**Provided data**.

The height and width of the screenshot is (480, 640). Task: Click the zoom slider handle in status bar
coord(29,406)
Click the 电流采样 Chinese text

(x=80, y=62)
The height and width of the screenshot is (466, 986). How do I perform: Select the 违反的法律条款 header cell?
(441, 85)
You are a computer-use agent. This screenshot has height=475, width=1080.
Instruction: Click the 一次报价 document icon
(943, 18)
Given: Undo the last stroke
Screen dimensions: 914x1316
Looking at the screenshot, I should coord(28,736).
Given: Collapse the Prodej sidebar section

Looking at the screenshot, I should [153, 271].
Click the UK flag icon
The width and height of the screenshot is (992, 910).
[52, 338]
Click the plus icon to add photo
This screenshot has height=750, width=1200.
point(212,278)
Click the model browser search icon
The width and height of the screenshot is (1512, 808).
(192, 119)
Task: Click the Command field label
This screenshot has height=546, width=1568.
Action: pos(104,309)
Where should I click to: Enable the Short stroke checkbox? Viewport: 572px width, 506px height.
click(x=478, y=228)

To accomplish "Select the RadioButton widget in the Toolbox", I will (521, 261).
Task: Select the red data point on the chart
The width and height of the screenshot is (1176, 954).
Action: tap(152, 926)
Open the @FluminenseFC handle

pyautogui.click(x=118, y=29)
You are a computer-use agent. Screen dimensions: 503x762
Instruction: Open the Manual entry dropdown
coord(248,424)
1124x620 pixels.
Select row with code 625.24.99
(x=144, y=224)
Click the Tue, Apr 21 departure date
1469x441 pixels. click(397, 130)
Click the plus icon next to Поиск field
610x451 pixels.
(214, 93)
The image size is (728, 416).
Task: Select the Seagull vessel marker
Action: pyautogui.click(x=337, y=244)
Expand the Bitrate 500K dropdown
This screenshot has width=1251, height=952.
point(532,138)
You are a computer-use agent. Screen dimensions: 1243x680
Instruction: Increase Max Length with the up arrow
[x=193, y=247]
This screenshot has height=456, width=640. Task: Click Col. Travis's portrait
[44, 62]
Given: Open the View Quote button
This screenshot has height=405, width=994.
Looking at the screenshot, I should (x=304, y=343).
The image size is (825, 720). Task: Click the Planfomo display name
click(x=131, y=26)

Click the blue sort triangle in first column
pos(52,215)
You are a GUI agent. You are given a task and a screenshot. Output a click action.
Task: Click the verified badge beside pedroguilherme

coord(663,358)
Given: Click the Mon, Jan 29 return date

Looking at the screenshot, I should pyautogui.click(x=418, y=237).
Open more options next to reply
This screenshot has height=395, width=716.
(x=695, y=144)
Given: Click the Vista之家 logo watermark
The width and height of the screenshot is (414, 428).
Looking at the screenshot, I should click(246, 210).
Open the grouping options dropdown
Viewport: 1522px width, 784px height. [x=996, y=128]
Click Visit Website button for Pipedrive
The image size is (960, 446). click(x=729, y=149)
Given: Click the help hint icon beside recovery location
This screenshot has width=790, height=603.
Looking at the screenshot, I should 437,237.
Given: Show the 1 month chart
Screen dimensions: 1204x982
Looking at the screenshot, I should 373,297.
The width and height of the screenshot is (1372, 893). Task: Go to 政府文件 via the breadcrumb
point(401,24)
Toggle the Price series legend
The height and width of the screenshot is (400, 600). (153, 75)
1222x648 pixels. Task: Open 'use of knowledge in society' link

**Exercise instructions**. Based on the records above, count the lines in which "computer" occurs and provide only the number.

**Finished exercise**. 3